Text segment:
-- Opening Marker --
DYNAMISM OF INTERNATIONAL DIVISION OF LABOR OF THE 21ST CENTURY BROUGHT ABOUT BY REGIONALISM

Photo : Kimura Fukunari

Kimura Fukunari, Ph.D.

I feel a bit disappointed each time I am asked that simple but important question, “Is trade liberalization actually a good thing?” Theories on international trade, my area of expertise, are here for explaining the need for trade liberalization. Such a question makes me wonder what we have been doing.

There are two ways to approach theories on international trade: one is from the economics standpoint where government is well-distanced from the real world economy and is capable of always implementing optimal political measures; and the other is from the political economics standpoint where political measures are formed through interactions mainly involving the economy. Following these paths makes it theoretically possible to justify free trade reasonably and with convincing evidence, even though it may not be always easy to comprehend. So why then have we been unable to fully persuade the general public? It must be because no sufficient policy debate has been presented in the area of international trade studies in a way suited to actual situations of the constantly globalizing economy.

Richard Baldwin calls today’s globalizing economy the age of a second unbundling (fragmentation in units of production processes and tasks). Here we find a completely different form of international division of labor from the age of the first unbundling (separation of production and consumption) that took place in the preceding century. The international economic order required therefore also differs. However, economic and politico-economic analyses have not matured enough to suit the new age. Not only theoretical studies but also political debates and quantification of outcomes of political measures have lagged far behind the actual economy.

East Asia is the area where the second-phase unbundling has most progressed, especially for the manufacturing industries in the form of production networks. Japanese companies have played important roles in configuration of these networks. This is also where the source of Japanese companies’ competitiveness is found. The economic partnership agreement (EPA) Japan concluded with ASEAN countries incorporates various political modes beyond mere tariff elimination for further activating the production networks. It has the potential to serve as a prototype of 21st century regionalism. And competition has now begun among regions for configuring a new model of international economic order. The Trans-Pacific Strategic Economic Partnership Agreement (TPP) is one such attempt. Economic integration in East Asia also has a potential for exercising leadership.

To begin with, configuration of an international economic order fit for the new age and establishment of 21st century regionalism are tasks for Japan to perform. Yet Japan has not fully understood the historical significance of the new movement and has been concerned only about near-term domestic politics. The situation has accelerated decline of its relative position in international society.
-- Closing Marker --
Extracted material:
-- Opening Marker --
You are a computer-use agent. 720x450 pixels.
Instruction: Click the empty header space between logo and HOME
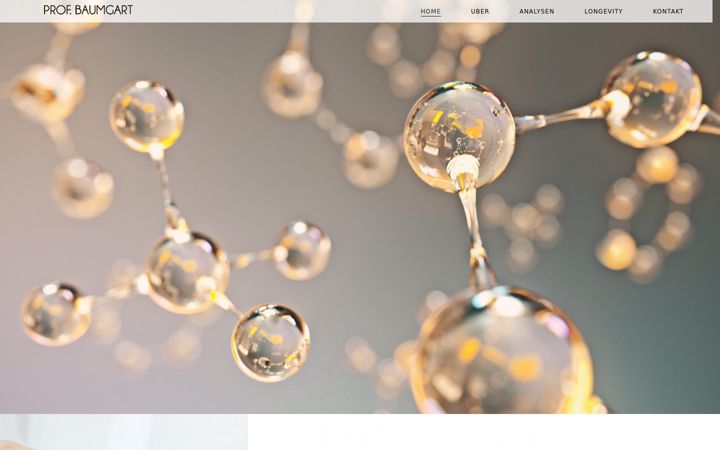click(276, 11)
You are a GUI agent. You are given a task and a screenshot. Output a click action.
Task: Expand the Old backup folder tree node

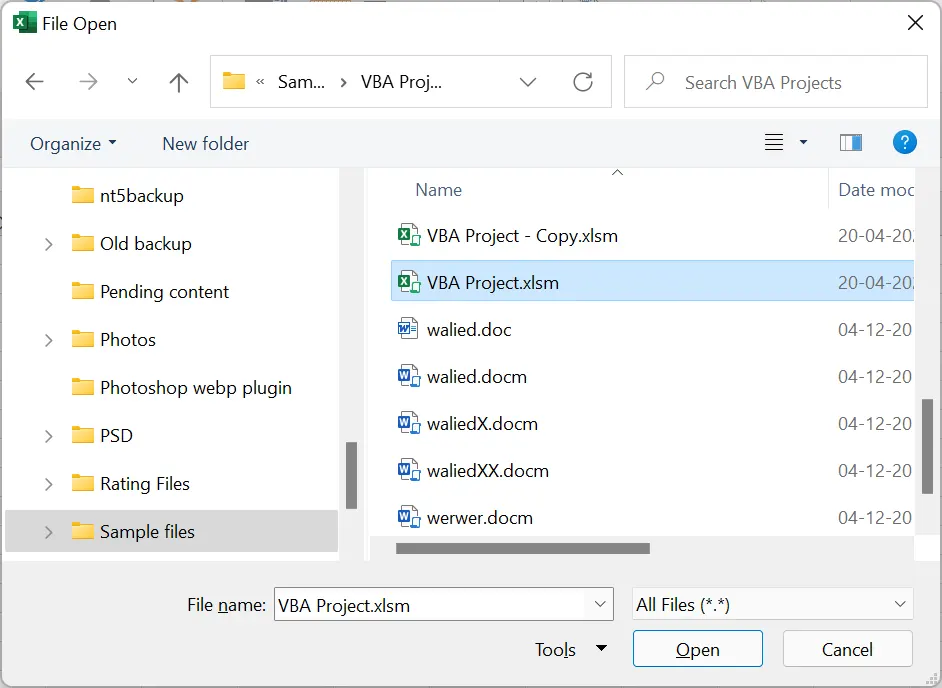pyautogui.click(x=48, y=244)
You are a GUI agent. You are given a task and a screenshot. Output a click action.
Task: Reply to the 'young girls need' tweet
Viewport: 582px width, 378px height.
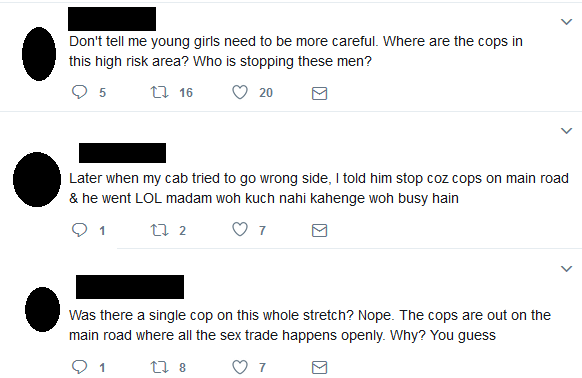pyautogui.click(x=79, y=92)
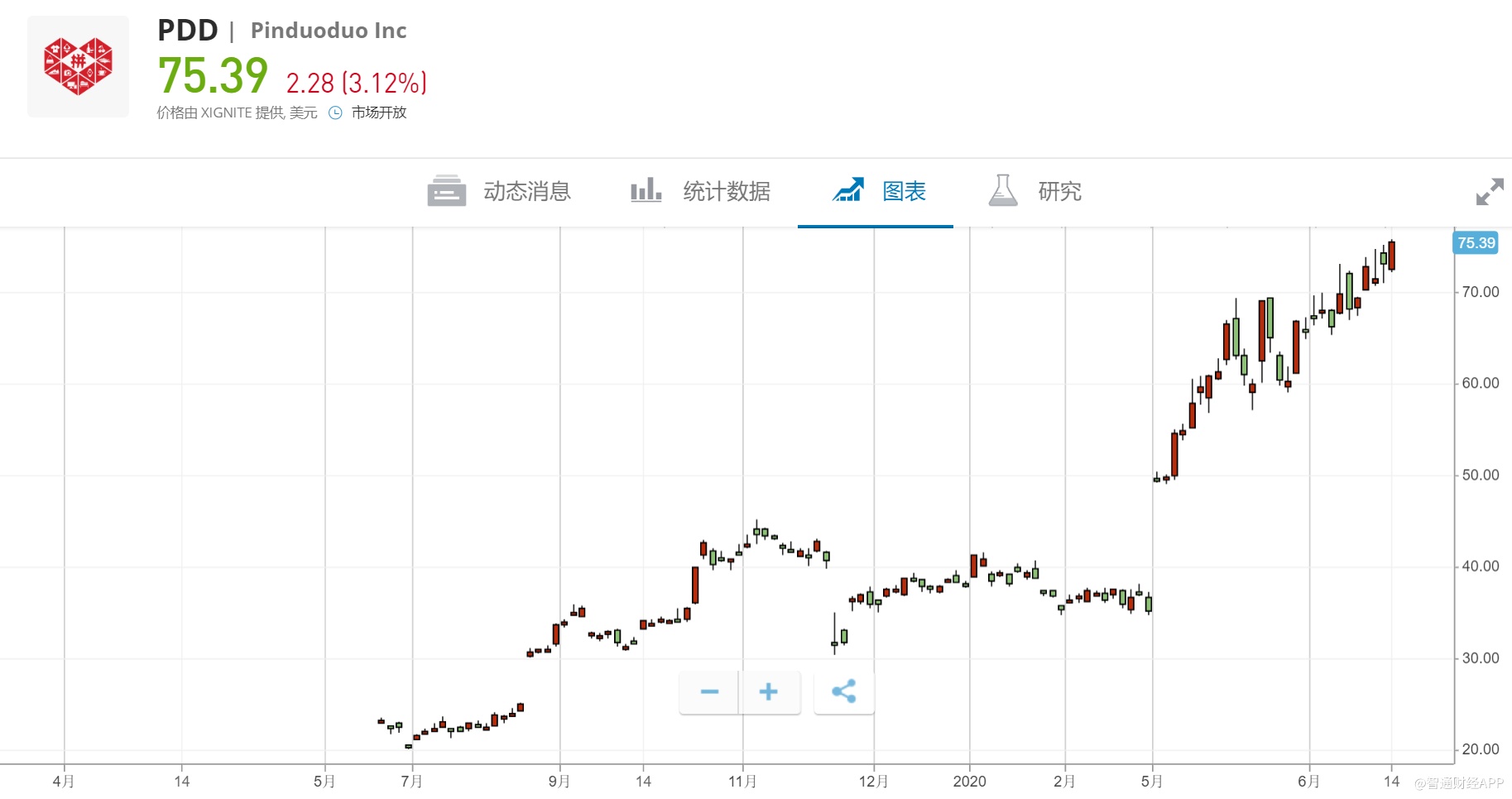Click the market-open clock icon
Viewport: 1512px width, 799px height.
click(x=335, y=113)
-- Closing Marker --
Problems to solve:
1. In the essay on 21st-century regionalism, why have trade theorists been unable to fully persuade the general public of the case for free trade?
2. Print the part of the essay on 21st-century regionalism that begins at the words "DYNAMISM OF INTERNATIONAL" and stop after the words "have been doing.".

Responses to the exercise:
1. The essay says it must be because international trade studies have not presented enough policy debate suited to the actual situations of the constantly globalizing economy.

2.
DYNAMISM OF INTERNATIONAL DIVISION OF LABOR OF THE 21ST CENTURY BROUGHT ABOUT BY REGIONALISM

Photo : Kimura Fukunari

Kimura Fukunari, Ph.D.

I feel a bit disappointed each time I am asked that simple but important question, “Is trade liberalization actually a good thing?” Theories on international trade, my area of expertise, are here for explaining the need for trade liberalization. Such a question makes me wonder what we have been doing.